(Records from a dataset)
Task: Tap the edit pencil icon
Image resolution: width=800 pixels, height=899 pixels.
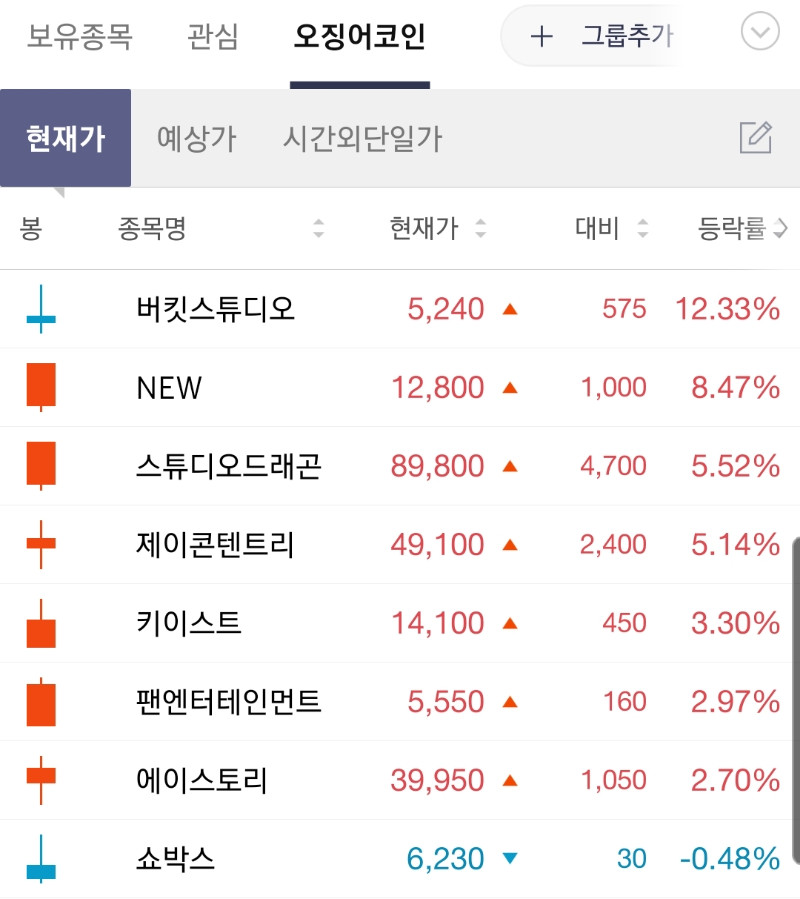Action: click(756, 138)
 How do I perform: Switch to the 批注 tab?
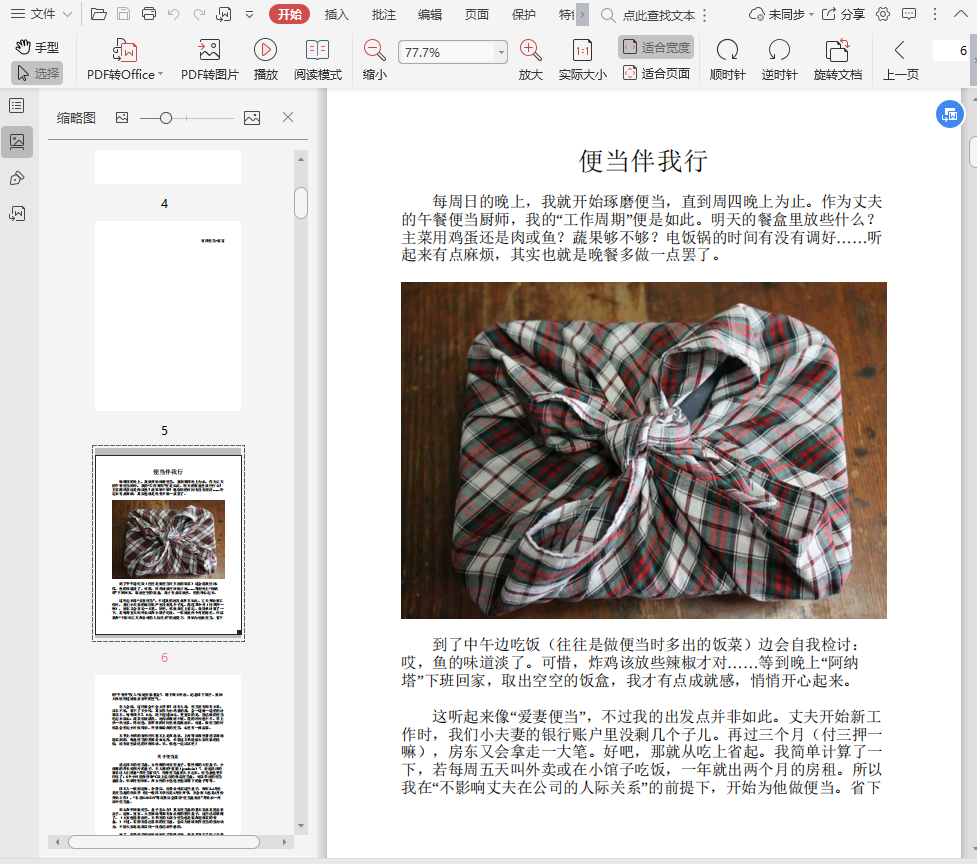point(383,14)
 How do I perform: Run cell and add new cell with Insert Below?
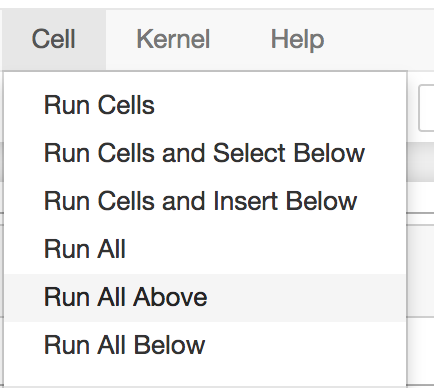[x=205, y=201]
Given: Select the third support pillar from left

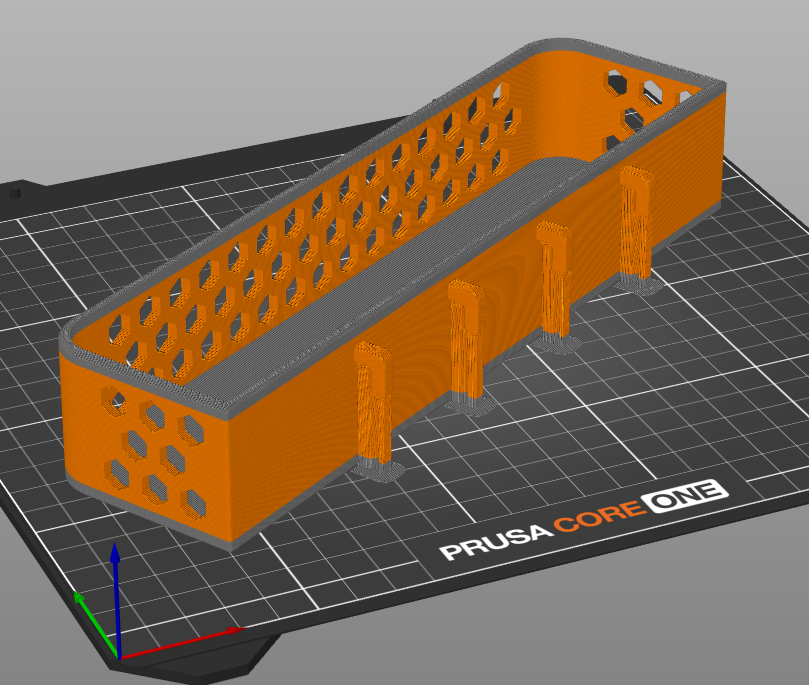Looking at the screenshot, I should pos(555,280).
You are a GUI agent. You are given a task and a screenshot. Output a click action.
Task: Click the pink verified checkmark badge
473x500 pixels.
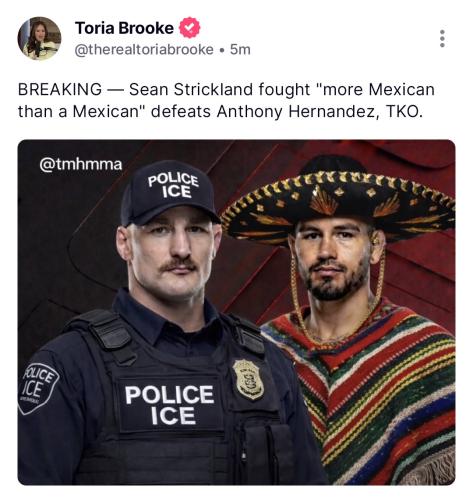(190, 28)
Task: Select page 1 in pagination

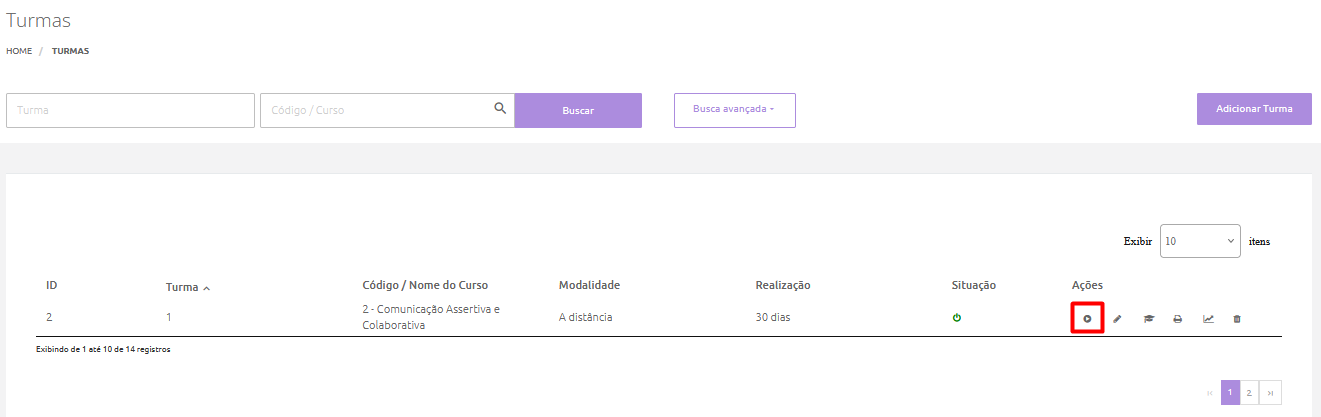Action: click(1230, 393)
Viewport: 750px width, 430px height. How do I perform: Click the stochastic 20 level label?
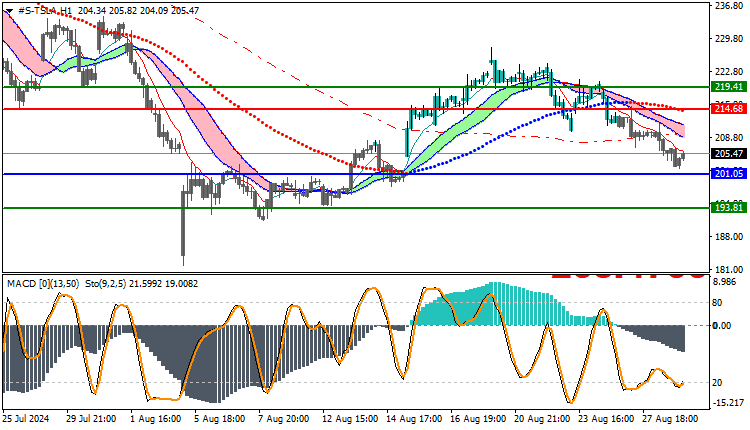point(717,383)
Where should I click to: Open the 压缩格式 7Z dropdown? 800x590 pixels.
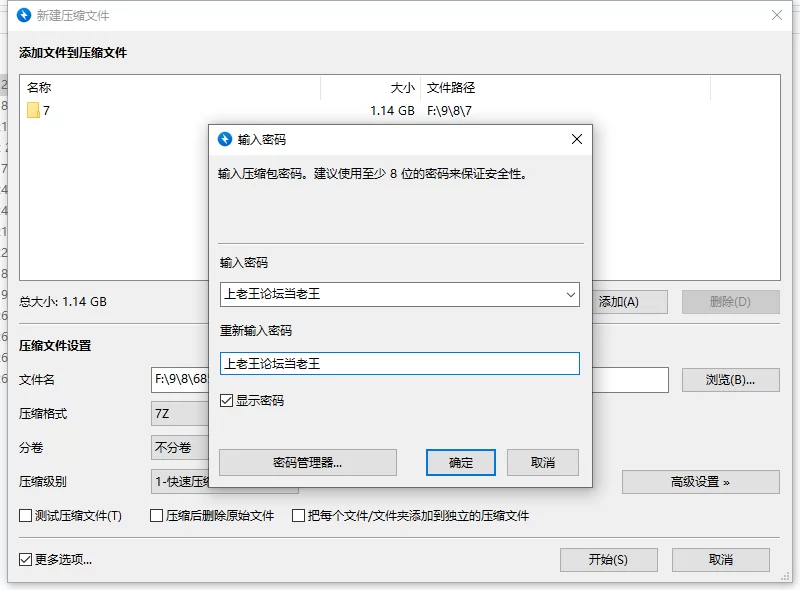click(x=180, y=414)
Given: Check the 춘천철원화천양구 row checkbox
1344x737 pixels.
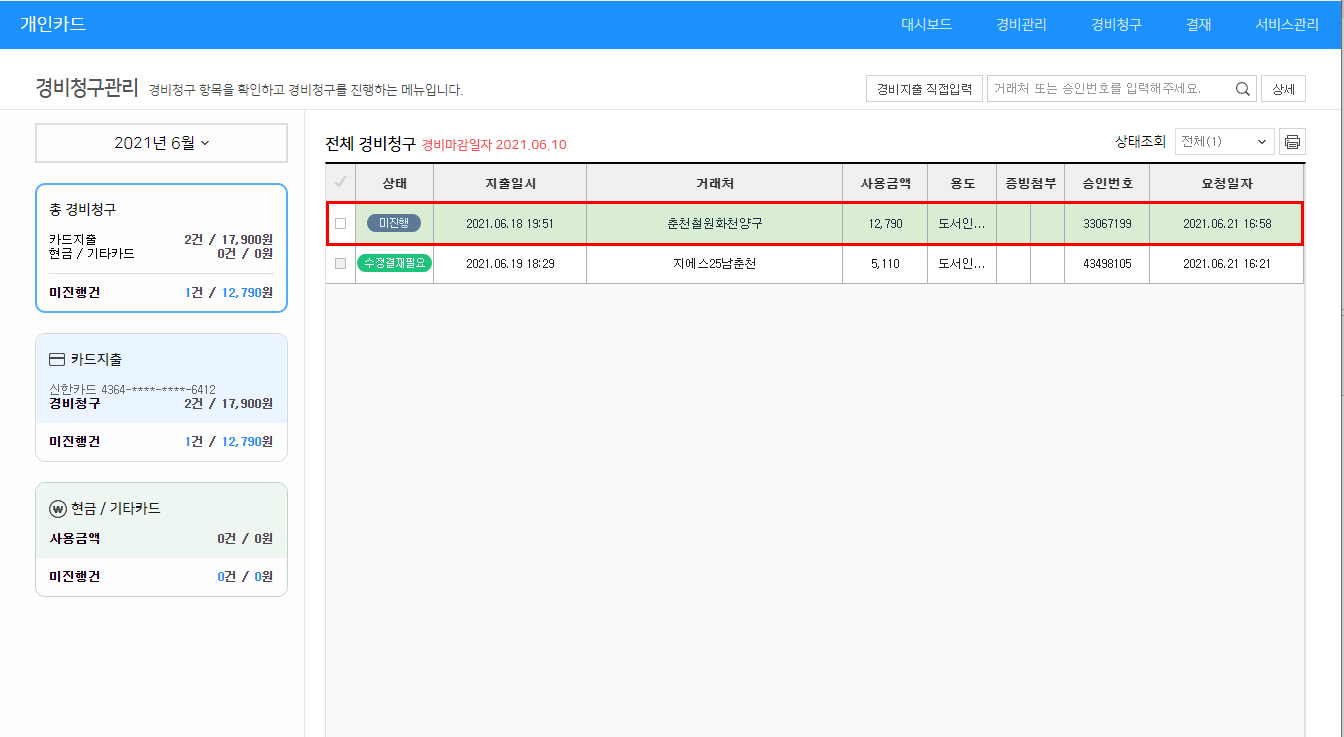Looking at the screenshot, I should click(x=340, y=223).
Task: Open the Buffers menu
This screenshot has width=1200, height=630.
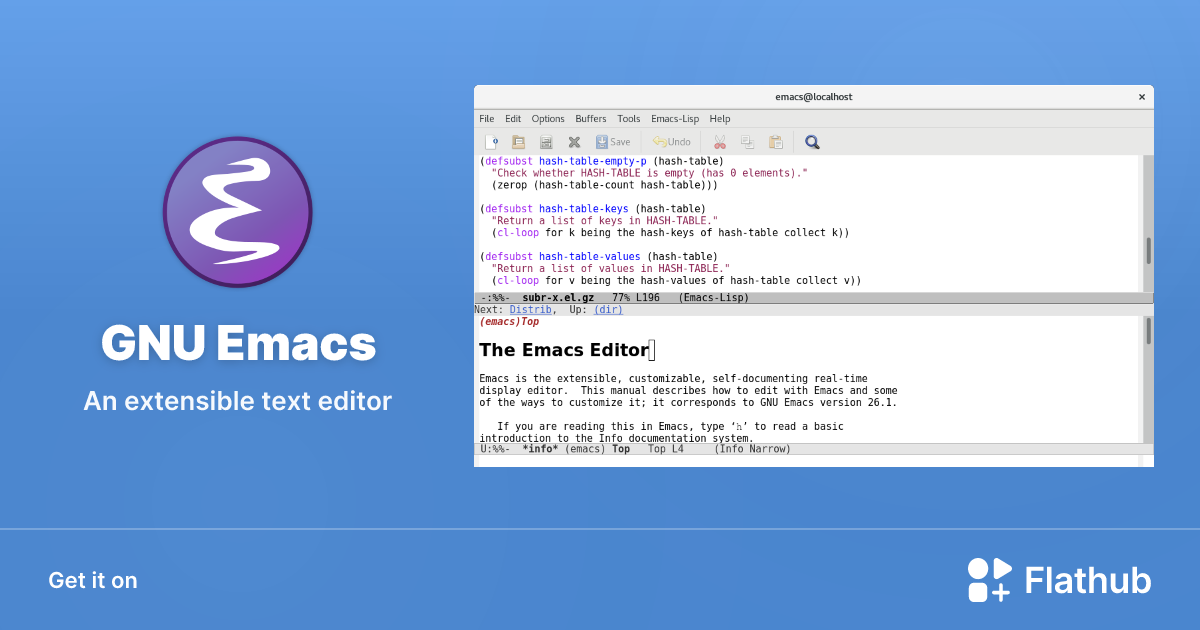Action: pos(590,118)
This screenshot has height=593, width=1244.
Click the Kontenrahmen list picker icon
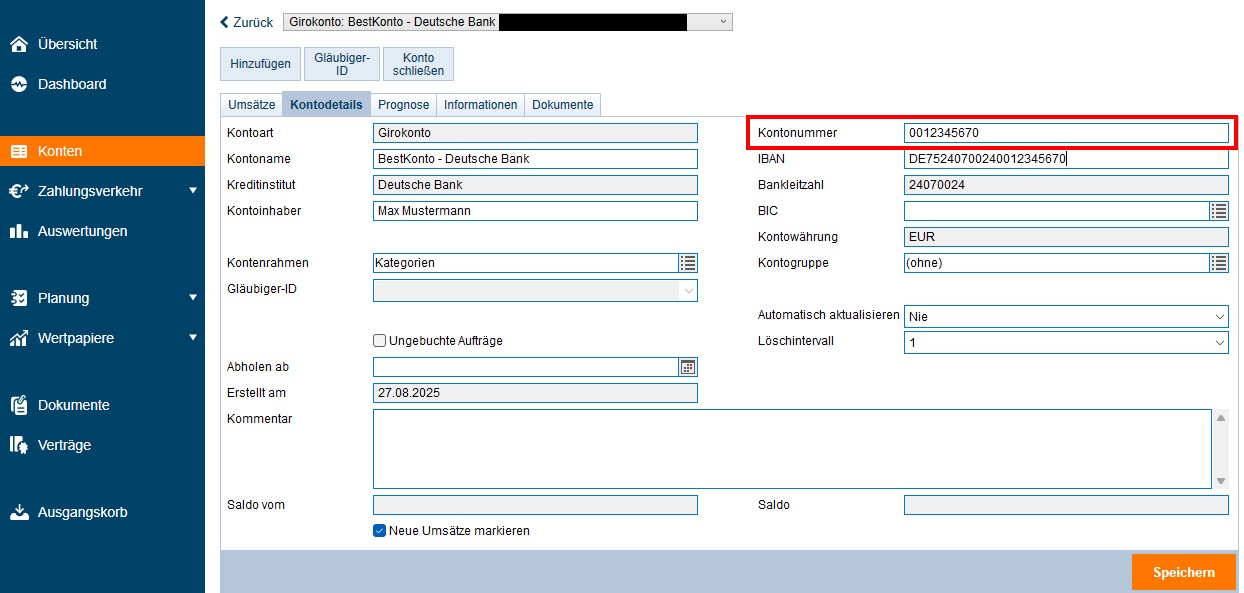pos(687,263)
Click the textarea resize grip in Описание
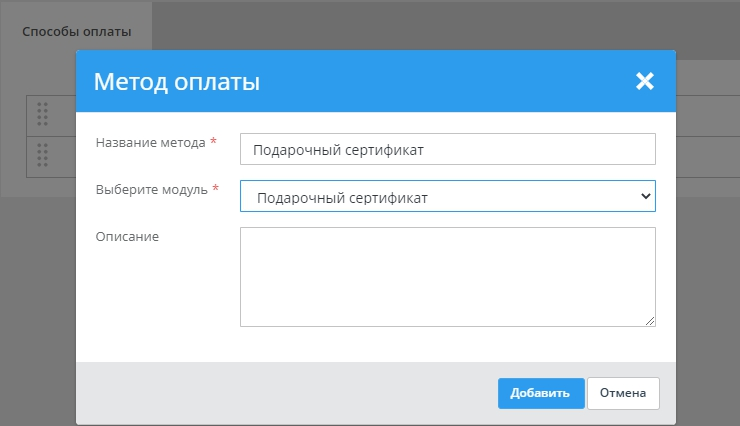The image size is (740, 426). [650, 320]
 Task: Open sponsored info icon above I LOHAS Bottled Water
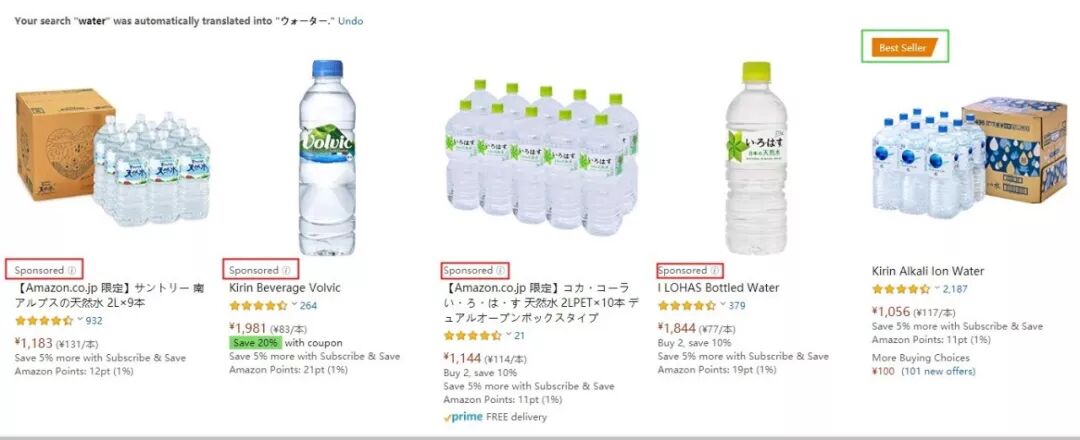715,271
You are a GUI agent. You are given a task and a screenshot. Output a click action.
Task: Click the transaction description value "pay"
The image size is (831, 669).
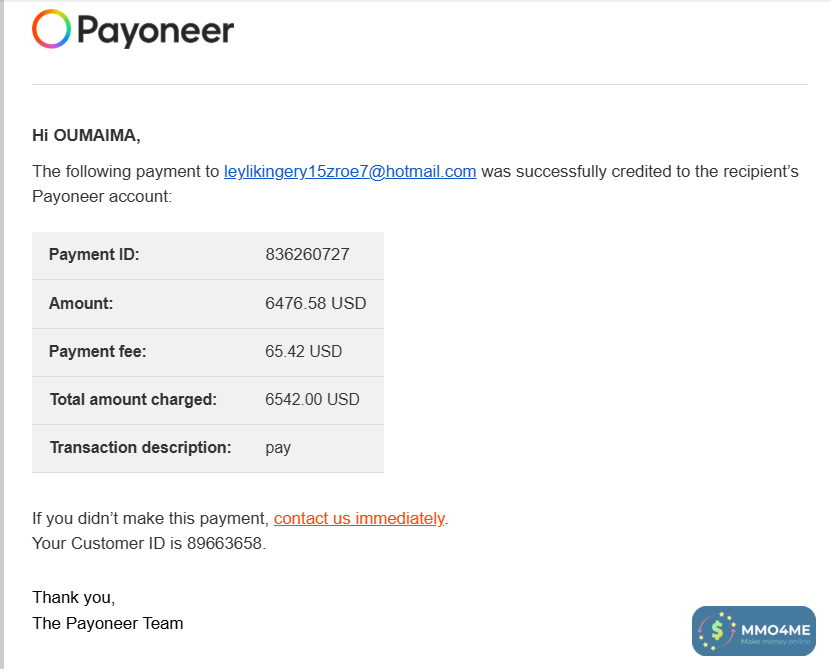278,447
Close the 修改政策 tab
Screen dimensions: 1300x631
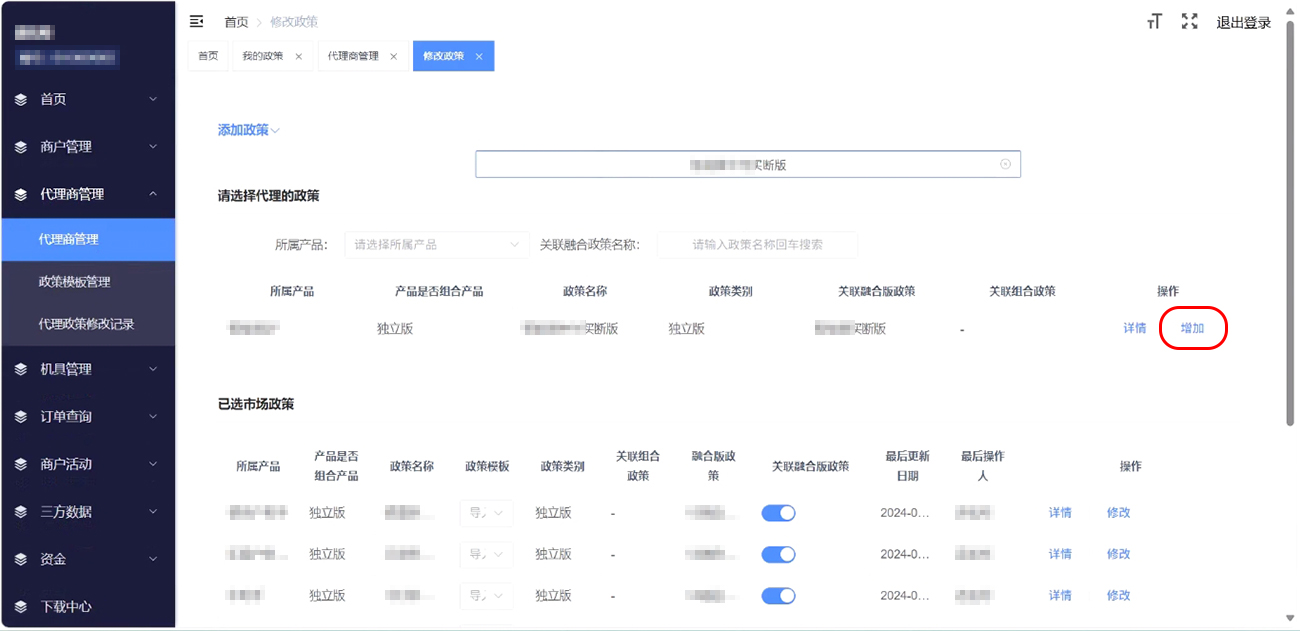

## [Task item]
Please give the data again unaltered, leaving out any images.

## [Response to the task]
Task: Tap the edit pencil icon
Image resolution: width=800 pixels, height=899 pixels.
Action: click(756, 138)
 How do I perform: Switch to the 批注 tab?
point(383,14)
 How do I perform: Run cell and add new cell with Insert Below?
[x=205, y=201]
Given: Select the third support pillar from left

Looking at the screenshot, I should pos(555,280).
You are a GUI agent. You are given a task and a screenshot. Output a click action.
Task: Click the pink verified checkmark badge
473x500 pixels.
(190, 28)
Task: Select page 1 in pagination

Action: click(1230, 393)
Viewport: 750px width, 430px height. How do I perform: Click the stochastic 20 level label?
point(717,383)
Where should I click to: Open the 压缩格式 7Z dropdown? 800x590 pixels.
click(x=180, y=414)
Given: Check the 춘천철원화천양구 row checkbox
1344x737 pixels.
Looking at the screenshot, I should click(x=340, y=223).
Task: Open the Buffers menu
This screenshot has width=1200, height=630.
Action: pos(590,118)
This screenshot has height=593, width=1244.
Click the Kontenrahmen list picker icon
pos(687,263)
Click the textarea resize grip in Описание
The image size is (740, 426). [650, 320]
 Task: Open sponsored info icon above I LOHAS Bottled Water
715,271
You are a GUI agent. You are given a task and a screenshot. Output a click action.
Task: Click the transaction description value "pay"
The image size is (831, 669).
278,447
Close the 修改政策 tab
Screen dimensions: 1300x631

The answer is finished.